Spam traps are email addresses used by Internet Service Providers (ISPs) and blocklist operators to filter out senders who aren't following email best practices. 

Types of spam traps

Pristine Spam Traps: these are email addresses that have never been valid and as such can’t opt into receiving email. They are accessible on public websites but hidden within the site's code. The purpose of pristine traps is to identify email marketers who use poor list-building practices such as scraping sites for emails or buying email lists. 

Recycled Spam Traps: these are email addresses that were once valid but have since been reused by their provider. Somebody might have used this email address to opt-in in the past but this address has been deserted.

Note: The Inboxes of these abandoned email addresses would commonly reject all incoming emails for about 2 years and will expect to be removed from all future mailings which is why the presence of such email addresses would indicate that you're using an old list or bad bounce management. 

Typo Spam Traps: Email addresses with common typographical errors, such as “ gnail” instead of “gmail” or “yaho” instead of “yahoo” can also be used as spam traps. This could be an inadvertent mistake of the person signing up but can still lead to a spam trap on your end.

Getting flagged for pristine spam traps is more serious than hitting a recycled spam trap. If you send emails to pristine spam addresses, your domain or our sending IP address could be immediately blacklisted and you will be blocked from sending emails using our sending service. 
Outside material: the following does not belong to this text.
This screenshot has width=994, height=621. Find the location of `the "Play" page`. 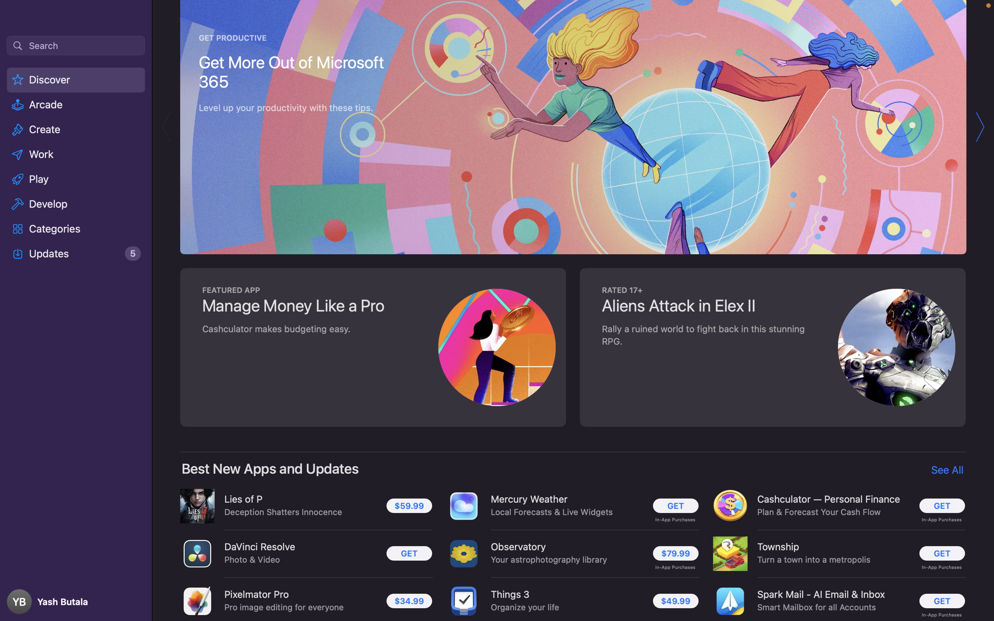

the "Play" page is located at coordinates (76, 178).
If you send emails to recycled email addresses, you could start to notice your emails ending up in the Junk/Spam folder. This affects your sender reputation and deliverability rates. To avoid these spam traps, it’s good practice to regularly clean your email lists.
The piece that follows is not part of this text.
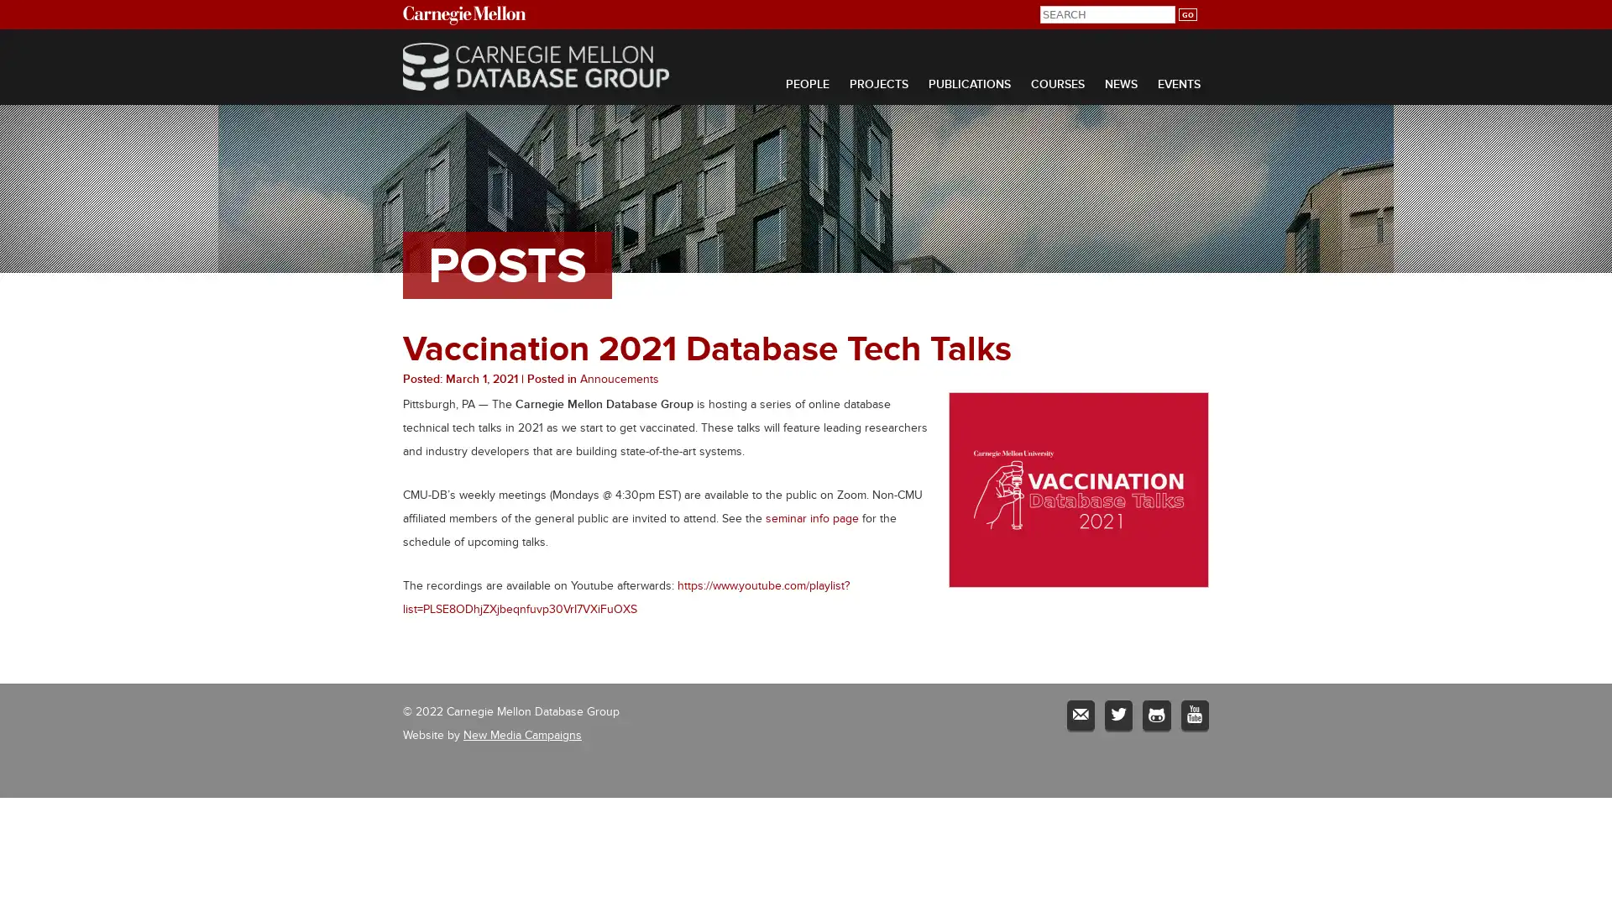 The height and width of the screenshot is (907, 1612). Describe the element at coordinates (1186, 14) in the screenshot. I see `Go` at that location.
The consequences of the typo spam trap are generally not as extreme as pristine spam traps. But, it does portray the sender as negligent in not regularly cleaning their contact list and can harm their sending reputation. Typo Spam traps are also good at catching senders who fail to properly collect emails through double opt-in and begin to send emails to these addresses.
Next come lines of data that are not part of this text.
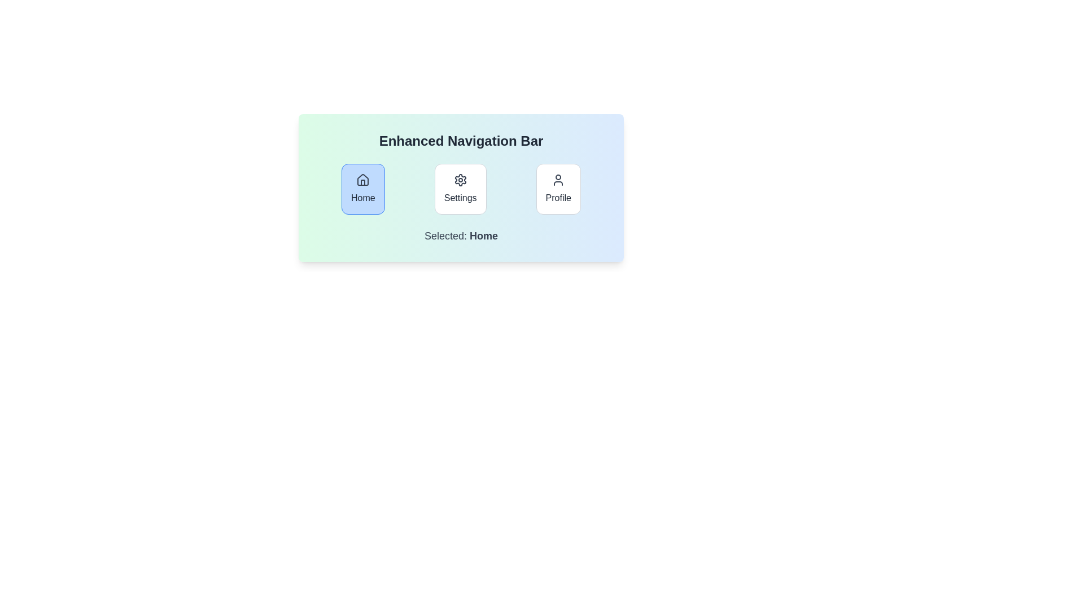 This screenshot has height=610, width=1084. What do you see at coordinates (363, 182) in the screenshot?
I see `the Decorative icon element, which is a small part of the house icon located within the 'Home' button in the navigation bar` at bounding box center [363, 182].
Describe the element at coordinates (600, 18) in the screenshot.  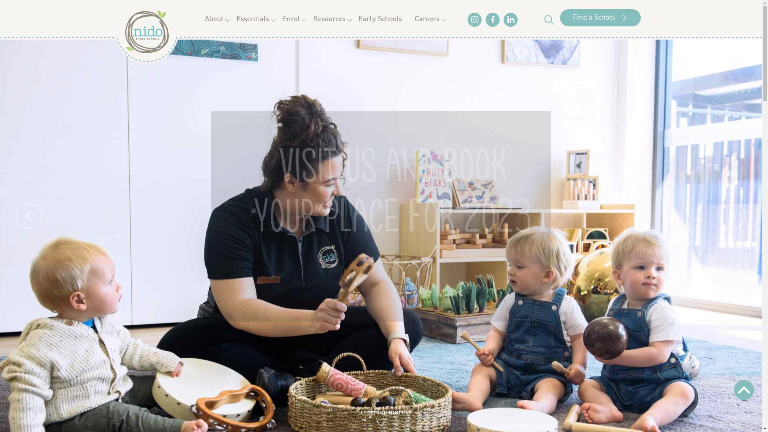
I see `'Find a School'` at that location.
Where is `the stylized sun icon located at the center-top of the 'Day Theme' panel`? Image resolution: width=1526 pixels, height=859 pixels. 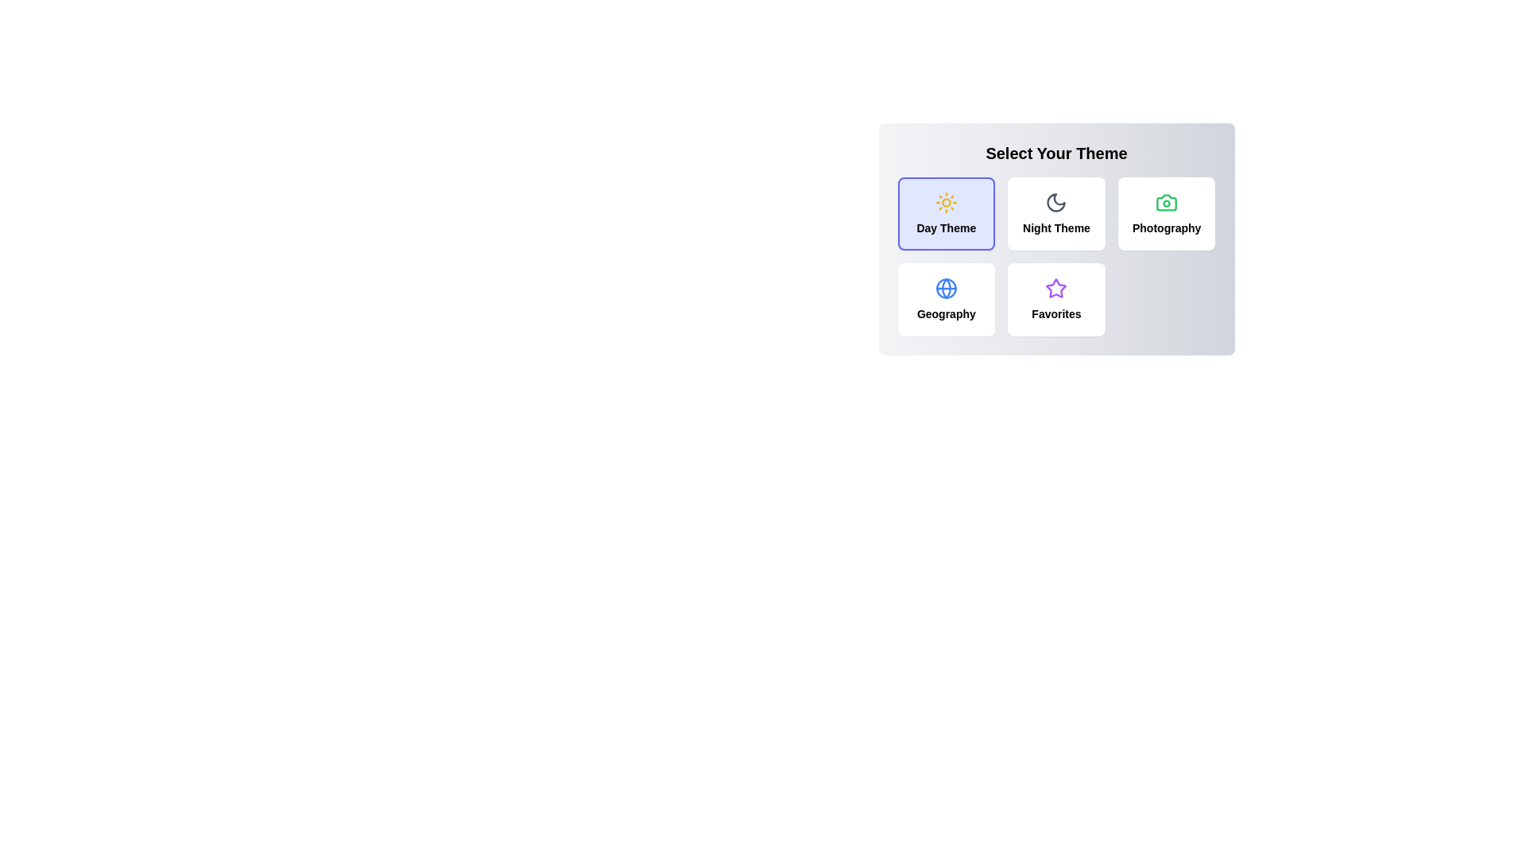 the stylized sun icon located at the center-top of the 'Day Theme' panel is located at coordinates (946, 201).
How do I prevent a spam trap from entering my list?

Keep a healthy email list: There are a couple of ways spam traps can wind up on your email list, yet all are for the most part brought about by poor email list management. Spam traps can be prevented by keeping a healthy email list and following good sending practices.

Do not purchase email lists: Stay away from purchased, scarped, shared (e.g lists shared between different businesses) email lists, they are bad! These include sending emails to email addresses that have not opted-in to receive emails from you. Sending emails to a list that was purchased or gotten from public sources almost guarantees that you’ll run into a Spam trap. This will get you blocklisted and blocked from sending emails using our sending service. 

Another vital strategy to preventing spam traps is making sure your email list is up to date with subscribers who are happy to receive your emails and regularly open them. You can filter out these subscribers by segmenting your email list based on their engagement score. More information about this can be found by clicking here: Using Segments To Improve Engagement

Also, make sure you're sending emails to subscribers who are used to your sending frequency and create a special re-engagement campaign for less engaged subscribers. Over time you can move them to the engaged segment when they confirm they will like to continue receiving your emails or their engagement score improves.

Keep an eye on your delivery rates to make sure your lists aren't affected by a Spam Trap. if you see your delivery rates steadily declining, it's very possible you have spam traps on your list.